James says the Trinidadian coast is a common location for sightings as it’s home to the largest remaining colony of leatherbacks, but he points out it’s in serious decline like the rest of them.

James says luck and collaboration play a big part in the research process.
Decent weather conditions are necessary to go offshore on fishing boats, then spotting the turtles at sea, successfully tagging them, and getting international partners out to specific beaches to observe the turtles in time can all be hit-or-miss.
“You can go for days without seeing a turtle,” he says.
His research group handled more than 200 turtles in its years of operation.

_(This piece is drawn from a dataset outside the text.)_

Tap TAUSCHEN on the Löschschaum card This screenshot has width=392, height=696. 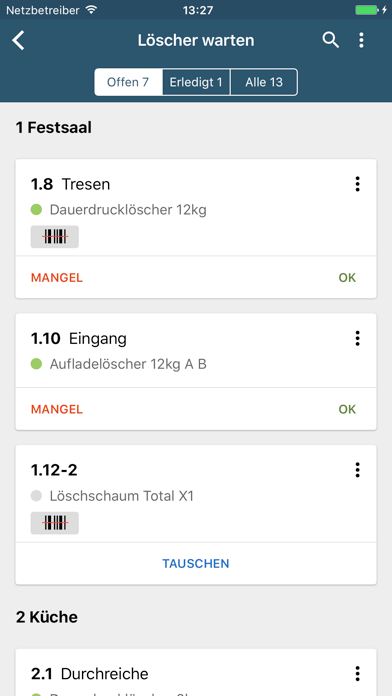[196, 564]
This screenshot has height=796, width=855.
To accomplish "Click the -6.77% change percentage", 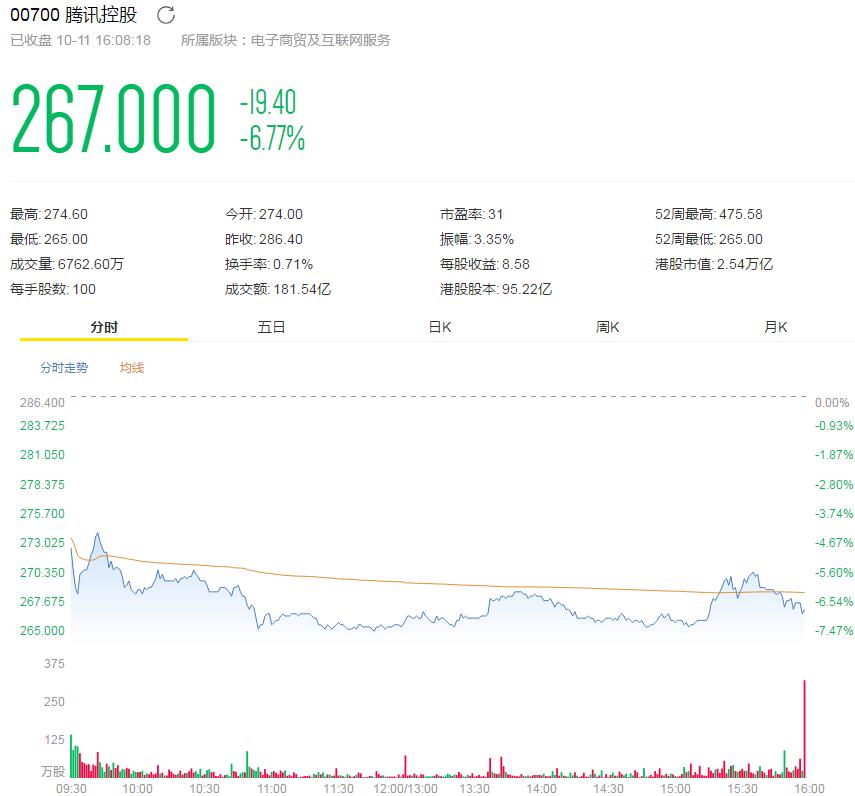I will tap(272, 139).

Mature females nest every two to three years, so it can come down to guesswork if they’ll lay eggs or not, and even when they do, the night provides cover.

“Most turtles go undetected when they come up and nest,” says James. “I should also say all the males are never seen again unless they wash ashore or are entangled and ID’d as such.”
So, the eight turtles sighted this season were celebrated by the research community.
One of them was tagged last year on July 9. The team watched her satellite location through the winter as she made her way down to South America and wandered off French Guiana to a known nesting area.
“We got excited because we figured she was gonna nest there and we know people there,” James says.

He contacted a non-government organization in the area called Association Kwata. He spoke with the head of the group, who assembled all his volunteers and tracked down the beach locations the turtle could emerge from the water.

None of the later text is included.